WHY: Connection Matters
- February 23, 2017
- Uncategorized
Our society has become so obsessed with its ability to cluster symptoms and name them fancy things like “depression” or “bipolar disorder” that the small processes, the habits, and patterns that begin to shape symptoms that we call “depression” are missed. The way in which culture and media present these clusters of symptoms makes it feel like depression or anxiety just rain down from the sky and take over the minds of innocent people. The myth that human emotion and experience can be boiled down to chemicals in the brain for which we have no ability to test, keeps people feeling trapped.
In a healthy connection to another person or community of people, healing can occur. A therapist can be a great place to start. The therapist client relationship is kind of like making a new friend. You get to know one another, sometimes it seems awkward at first, both parties communicate what they are comfortable with, and you share about your experience of life. The difference is the relationship is being built for the client. The therapist is not there to benefit or make the client feel good. The therapist is sharing expertise, insight, and knowledge.
Recent research has looked in depth at why talk therapy works. Insurance companies, consumers, and great therapists alike want to know why exactly therapy works. And research concludes time after time, therapy is most successful when clients like their therapists. There is no one model, theory, background, or education. Literally, people just need to like their therapist.

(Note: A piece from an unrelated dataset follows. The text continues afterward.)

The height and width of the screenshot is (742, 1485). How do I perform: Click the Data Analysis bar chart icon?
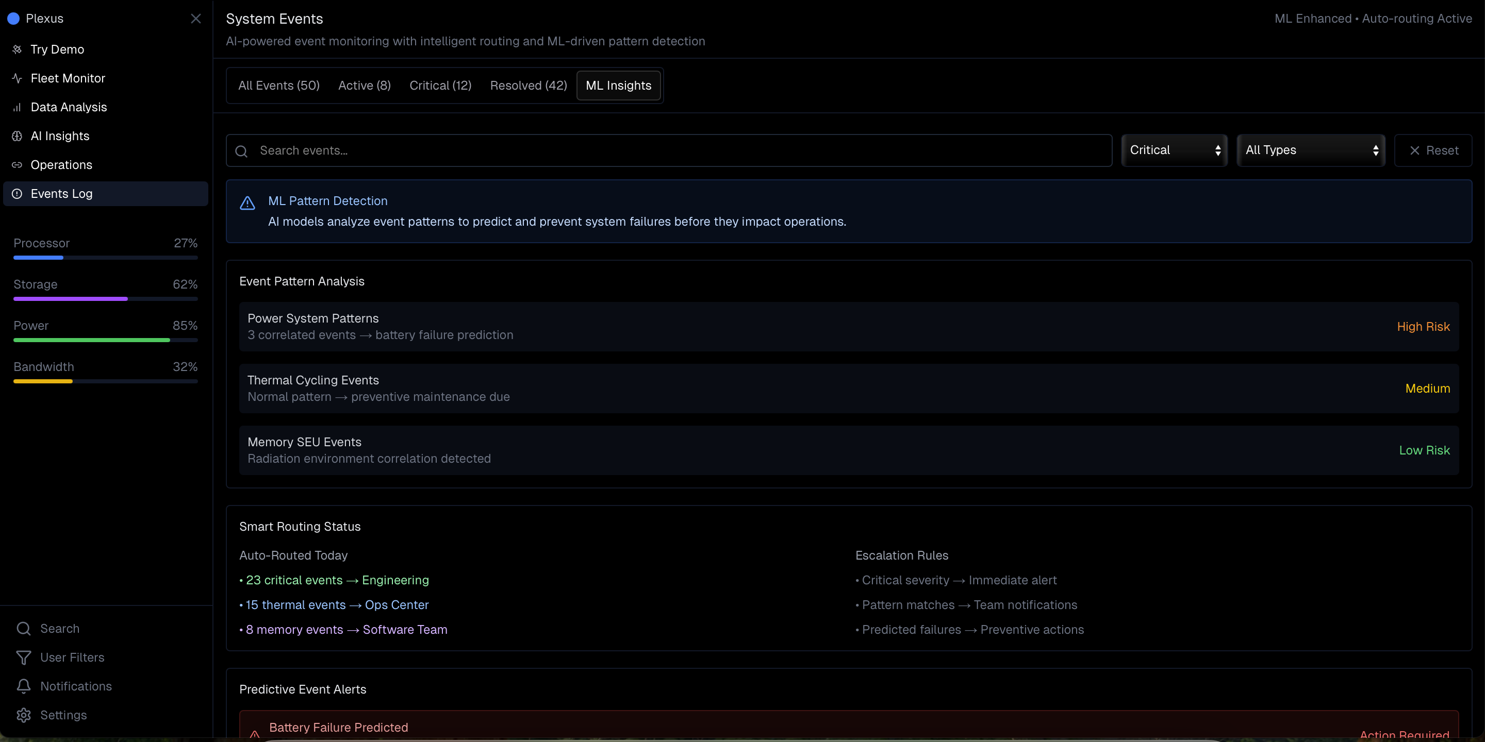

I see it in my office all the time. When people feel disconnected from loved ones or important relationships, their minds frequently jump to worst case scenarios. When people don’t feel they have at least one safe person in their life, they experience symptoms like depression or anxiety. It is a primitive need that bonds us all. We all need connection.
I love this video below. These things may be true about millennials, but I see them in my office regularly for people of all ages who have experienced disconnection due to technology. It may feel more devastating to a teen to loose a Facebook friend but I see adults loose real relationships or loose the ability to maintain and make new relationships due to technology all the time. The fact is, everyone is getting out of practice in making new friends and achieving goals one small step at a time.